PAGE EXCERPT:
+--
Colour-code your meal

Colour-code your meal

Rainbow diet can be the key to good health

We have grown up hearing that we can find a pot of gold at the end of the rainbow. Though that was a belief, the fact is that if not the pot of gold, we can at least get a healthy life if we follow the rainbow diet.

Consuming nutritious food forms an important part of a person’s effort to live a healthy life. It not only increases one’s productivity but also keeps ailments at bay. Colour of the fruits and vegetables not only make the food look appetising but these colours also contribute to its nutritional value.

The naturally occurring chemical compounds in fruits and vegetables, scientifically called phytochemicals, which give them their natural colour, play an essential role in preventive and therapeutic nutrition. Five to six servings of fruits and vegetables are found to prevent cardiovascular diseases, improve gut health, vision, promote skin health etc. This is because they enrich a person with powerful antioxidants that boost their immune system and provide protection.
+--
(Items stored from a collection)
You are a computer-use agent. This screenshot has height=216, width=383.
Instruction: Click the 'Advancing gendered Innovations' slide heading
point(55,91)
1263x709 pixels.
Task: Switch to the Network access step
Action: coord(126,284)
+--
WHAT IS BEING ASKED:
According to the rainbow diet text, what are phytochemicals? The records have nothing to do with what is asked here.

RESULT BELOW:
Phytochemicals are the naturally occurring chemical compounds in fruits and vegetables that give them their natural color.